_Items listed in a dataset_
----

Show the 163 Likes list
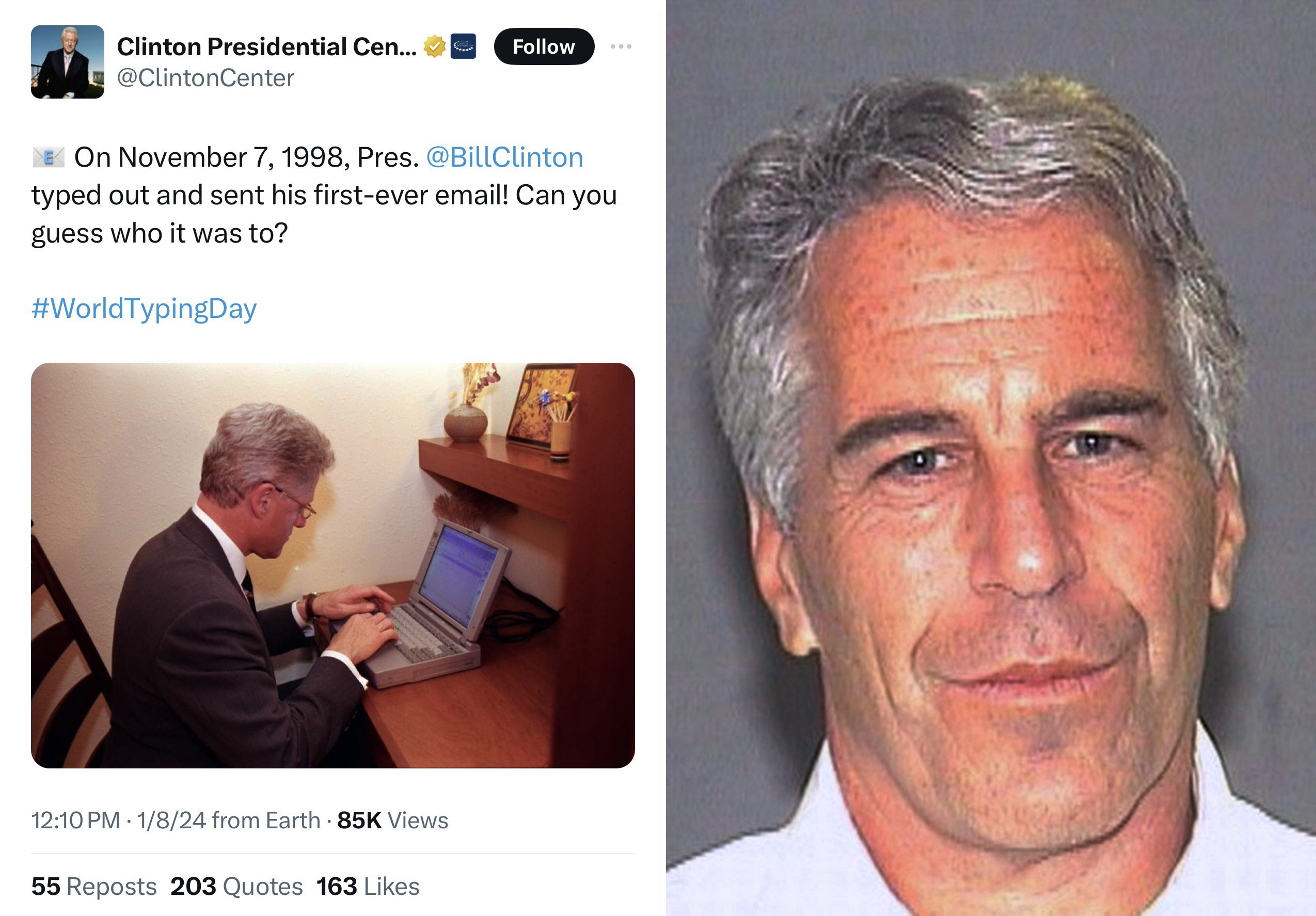 (x=368, y=886)
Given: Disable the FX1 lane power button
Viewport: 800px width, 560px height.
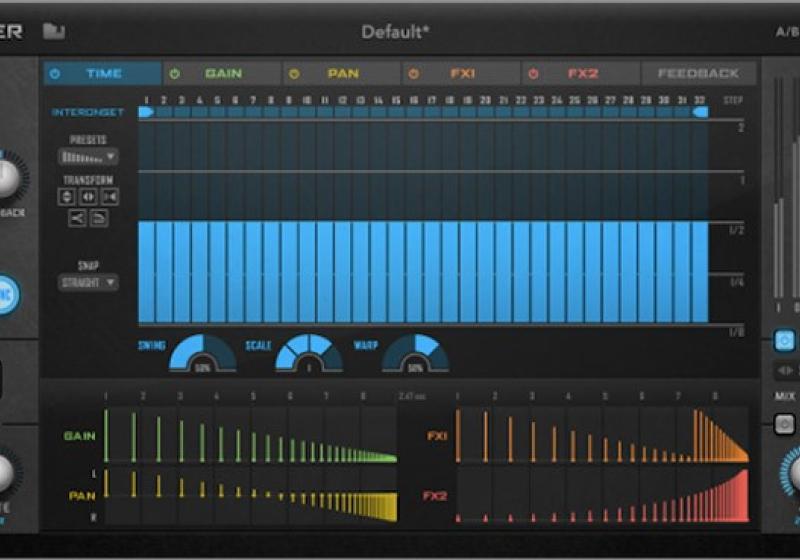Looking at the screenshot, I should [413, 74].
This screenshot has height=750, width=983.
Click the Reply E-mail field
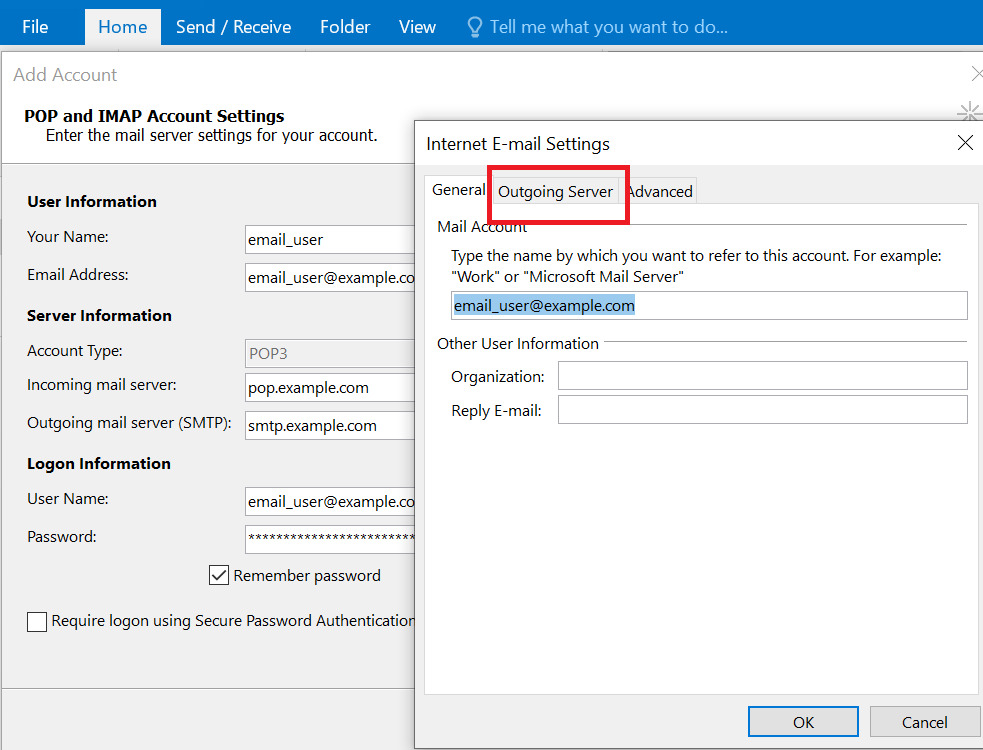point(762,409)
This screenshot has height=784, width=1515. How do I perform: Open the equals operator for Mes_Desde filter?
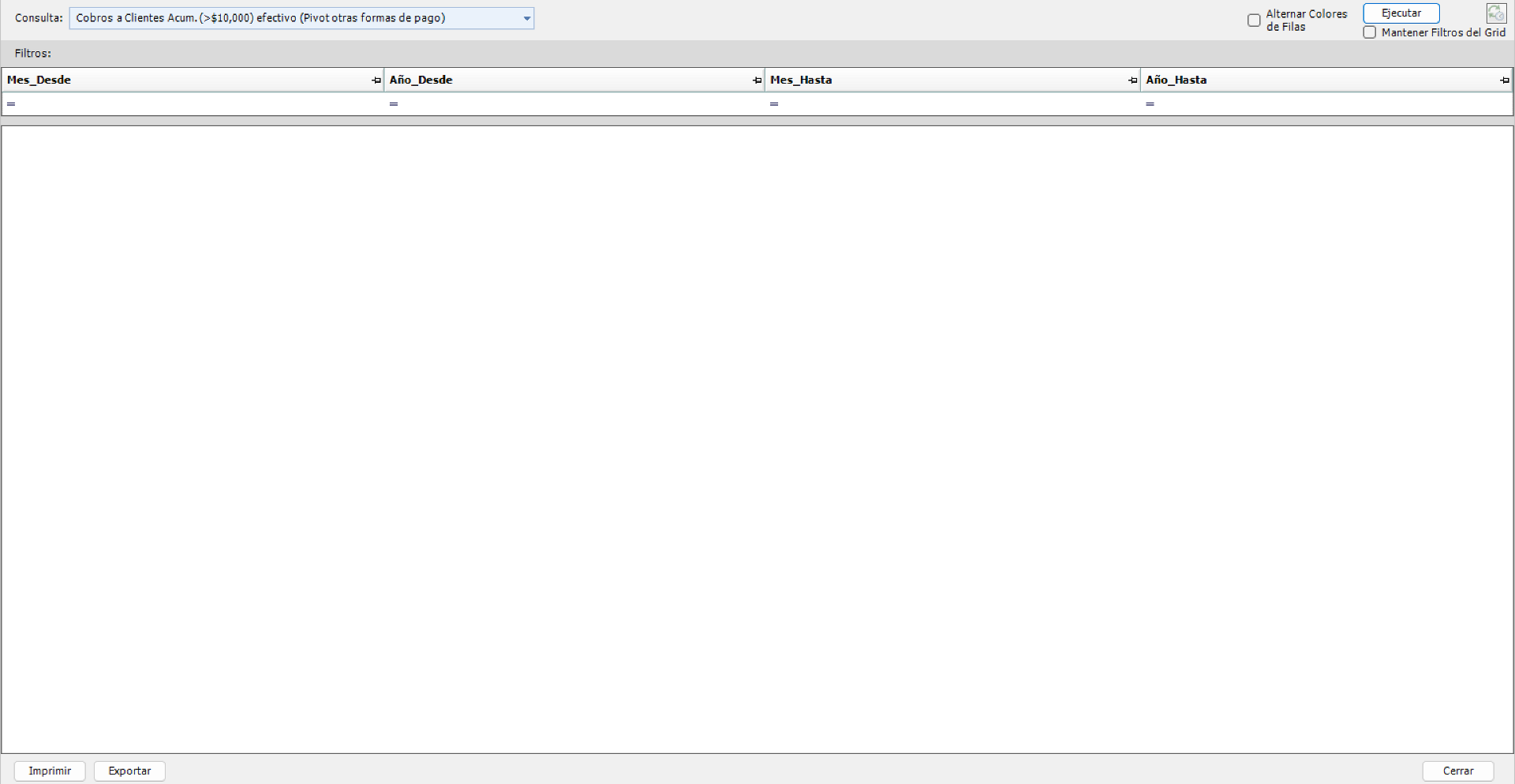[x=11, y=104]
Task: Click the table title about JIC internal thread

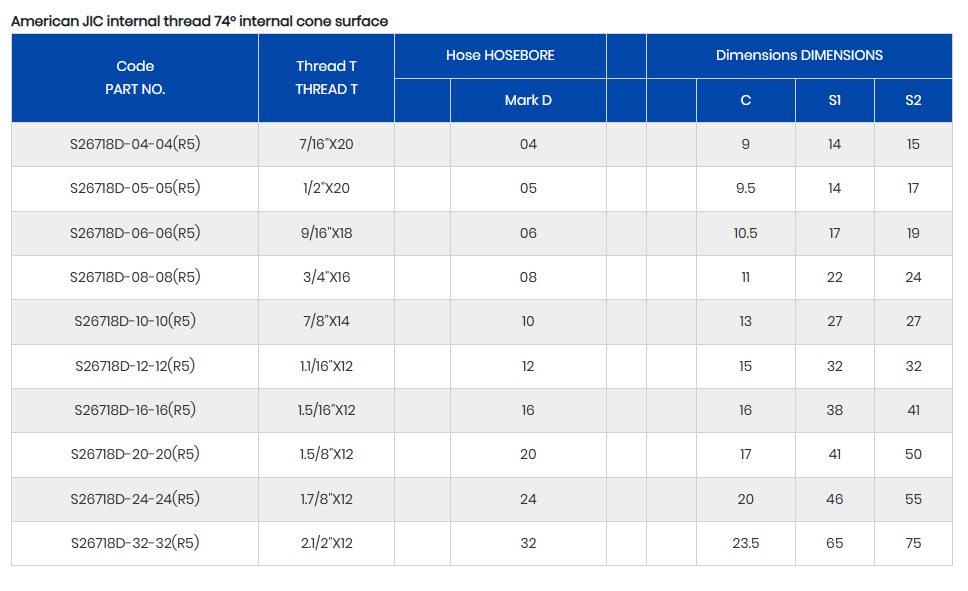Action: point(199,21)
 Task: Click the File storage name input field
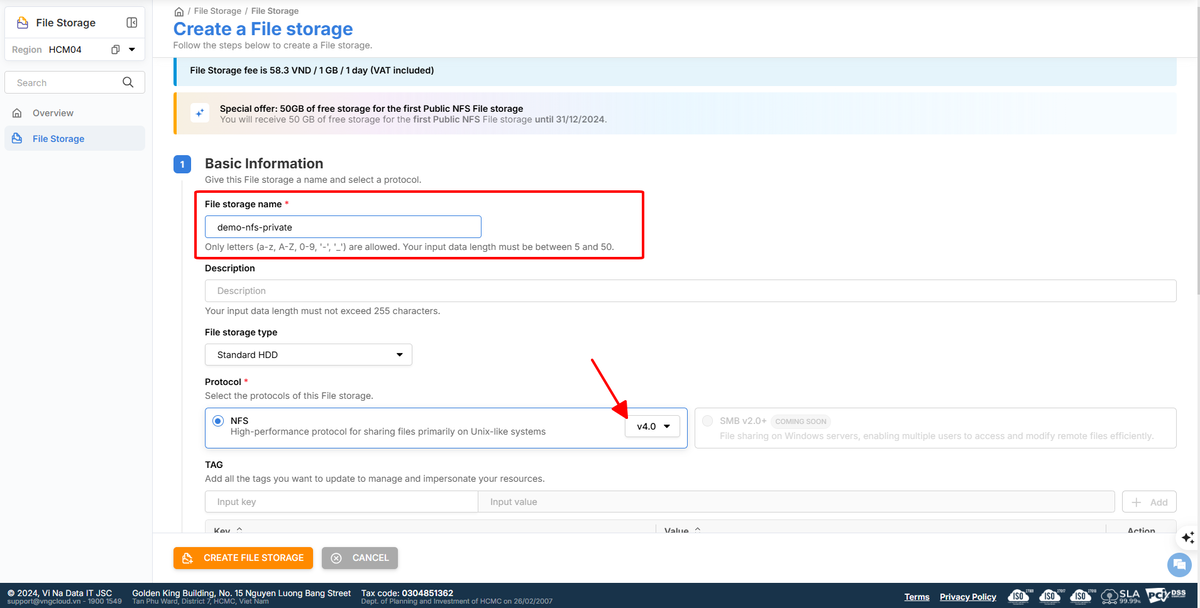(343, 227)
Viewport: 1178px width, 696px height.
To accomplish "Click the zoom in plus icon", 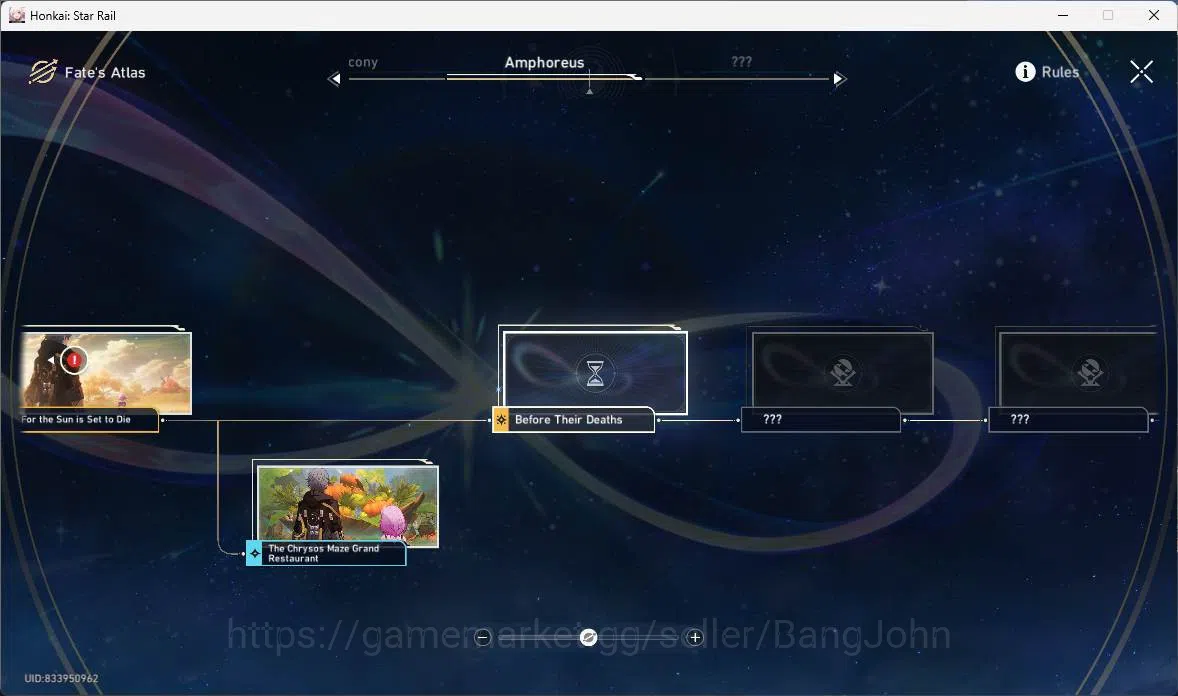I will tap(695, 637).
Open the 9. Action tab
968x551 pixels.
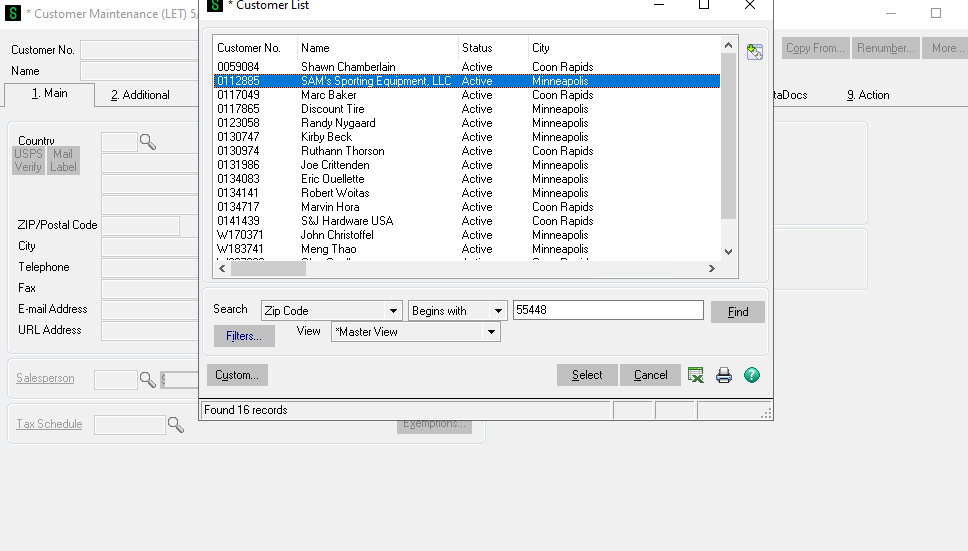pos(868,95)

----

_Work required_
Show each line in the rows above that contains the word "Task", with case counting.

_The output_
Task: Click the table title about JIC internal thread
 Task: Click the File storage name input field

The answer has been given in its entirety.